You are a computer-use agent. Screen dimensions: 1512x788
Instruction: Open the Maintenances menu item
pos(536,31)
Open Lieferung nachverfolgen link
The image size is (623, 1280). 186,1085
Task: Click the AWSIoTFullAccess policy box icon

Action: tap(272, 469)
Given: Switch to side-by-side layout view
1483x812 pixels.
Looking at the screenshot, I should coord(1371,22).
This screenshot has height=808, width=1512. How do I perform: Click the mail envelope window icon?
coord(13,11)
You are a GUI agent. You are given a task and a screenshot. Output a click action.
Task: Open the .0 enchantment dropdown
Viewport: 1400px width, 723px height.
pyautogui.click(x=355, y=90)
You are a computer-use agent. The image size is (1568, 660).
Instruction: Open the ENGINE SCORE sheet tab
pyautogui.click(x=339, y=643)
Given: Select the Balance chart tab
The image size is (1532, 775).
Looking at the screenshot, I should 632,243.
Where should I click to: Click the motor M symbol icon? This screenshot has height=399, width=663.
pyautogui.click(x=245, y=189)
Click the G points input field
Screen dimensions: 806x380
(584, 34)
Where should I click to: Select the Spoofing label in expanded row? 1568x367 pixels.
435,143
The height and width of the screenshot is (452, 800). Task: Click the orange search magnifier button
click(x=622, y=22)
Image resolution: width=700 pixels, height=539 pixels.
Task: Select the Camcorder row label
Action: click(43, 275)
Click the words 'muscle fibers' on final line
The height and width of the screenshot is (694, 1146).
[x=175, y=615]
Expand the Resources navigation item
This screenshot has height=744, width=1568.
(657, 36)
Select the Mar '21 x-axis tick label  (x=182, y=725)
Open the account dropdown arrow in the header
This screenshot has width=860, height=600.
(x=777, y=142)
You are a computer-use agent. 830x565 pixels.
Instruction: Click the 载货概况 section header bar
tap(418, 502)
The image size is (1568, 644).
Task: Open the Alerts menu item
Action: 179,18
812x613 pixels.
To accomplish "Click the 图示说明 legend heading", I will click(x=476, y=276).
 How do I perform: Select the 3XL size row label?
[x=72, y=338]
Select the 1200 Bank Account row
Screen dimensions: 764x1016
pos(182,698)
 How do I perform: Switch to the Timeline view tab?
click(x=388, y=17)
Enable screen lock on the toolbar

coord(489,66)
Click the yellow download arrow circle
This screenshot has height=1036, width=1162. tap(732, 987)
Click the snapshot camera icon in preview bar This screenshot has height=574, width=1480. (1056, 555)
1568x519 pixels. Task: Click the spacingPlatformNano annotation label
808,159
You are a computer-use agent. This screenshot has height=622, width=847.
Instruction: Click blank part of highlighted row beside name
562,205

========

• WHAT IS NEEDED:
Each line of the listing is to be duplicated exactly as it appears.

• ANSWER BOX:
You are a computer-use agent. Screen dimensions: 1512x788
Instruction: Open the Maintenances menu item
pos(536,31)
Open Lieferung nachverfolgen link
The image size is (623, 1280). 186,1085
Task: Click the AWSIoTFullAccess policy box icon

Action: tap(272, 469)
Given: Switch to side-by-side layout view
1483x812 pixels.
Looking at the screenshot, I should coord(1371,22).
This screenshot has height=808, width=1512. How do I perform: Click the mail envelope window icon?
coord(13,11)
You are a GUI agent. You are given a task and a screenshot. Output a click action.
Task: Open the .0 enchantment dropdown
Viewport: 1400px width, 723px height.
pyautogui.click(x=355, y=90)
You are a computer-use agent. The image size is (1568, 660).
Instruction: Open the ENGINE SCORE sheet tab
pyautogui.click(x=339, y=643)
Given: Select the Balance chart tab
The image size is (1532, 775).
Looking at the screenshot, I should 632,243.
Where should I click to: Click the motor M symbol icon? This screenshot has height=399, width=663.
pyautogui.click(x=245, y=189)
Click the G points input field
Screen dimensions: 806x380
(584, 34)
Where should I click to: Select the Spoofing label in expanded row? 1568x367 pixels.
435,143
The height and width of the screenshot is (452, 800). Task: Click the orange search magnifier button
click(x=622, y=22)
Image resolution: width=700 pixels, height=539 pixels.
Task: Select the Camcorder row label
Action: click(43, 275)
Click the words 'muscle fibers' on final line
The height and width of the screenshot is (694, 1146).
[x=175, y=615]
Expand the Resources navigation item
This screenshot has height=744, width=1568.
(657, 36)
Select the Mar '21 x-axis tick label  (x=182, y=725)
Open the account dropdown arrow in the header
This screenshot has width=860, height=600.
(x=777, y=142)
You are a computer-use agent. 830x565 pixels.
Instruction: Click the 载货概况 section header bar
tap(418, 502)
The image size is (1568, 644).
Task: Open the Alerts menu item
Action: 179,18
812x613 pixels.
To accomplish "Click the 图示说明 legend heading", I will click(x=476, y=276).
 How do I perform: Select the 3XL size row label?
[x=72, y=338]
Select the 1200 Bank Account row
Screen dimensions: 764x1016
pos(182,698)
 How do I perform: Switch to the Timeline view tab?
click(x=388, y=17)
Enable screen lock on the toolbar

coord(489,66)
Click the yellow download arrow circle
This screenshot has height=1036, width=1162. tap(732, 987)
Click the snapshot camera icon in preview bar This screenshot has height=574, width=1480. (1056, 555)
1568x519 pixels. Task: Click the spacingPlatformNano annotation label
808,159
You are a computer-use agent. This screenshot has height=622, width=847.
Instruction: Click blank part of highlighted row beside name
562,205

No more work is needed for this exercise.